[Stored dataset items]
╭──

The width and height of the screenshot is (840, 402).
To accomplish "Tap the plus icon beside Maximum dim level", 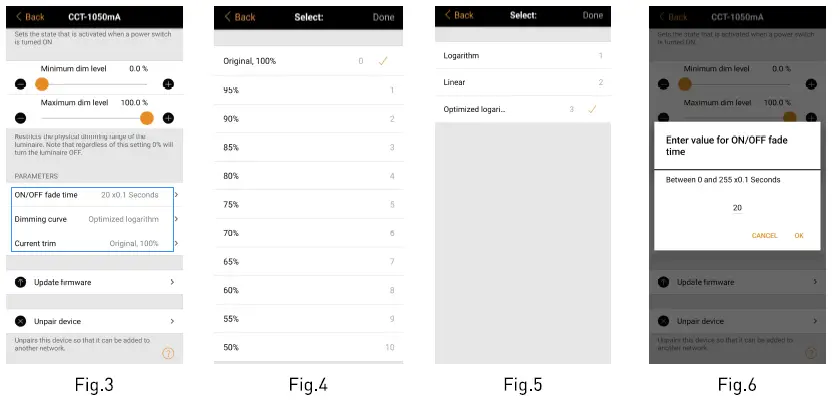I will tap(168, 118).
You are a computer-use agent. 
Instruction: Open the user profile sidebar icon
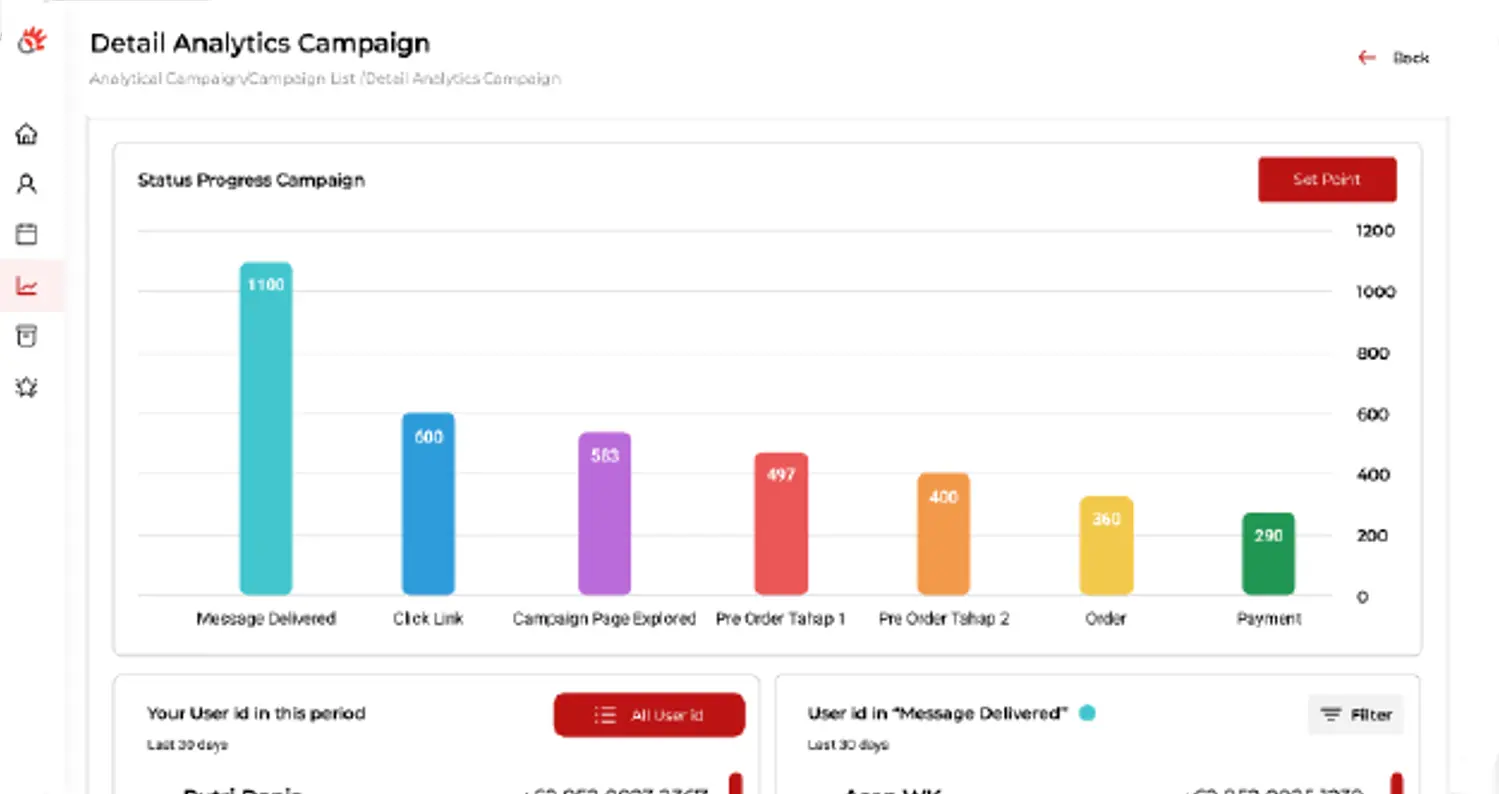click(27, 184)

╰──

Exercise objective >> Leaving every picture out, return the lines from the one containing "You are a computer-use agent." through the last line of the records exactly.

Response area >>
You are a computer-use agent. 
Instruction: Open the user profile sidebar icon
click(27, 184)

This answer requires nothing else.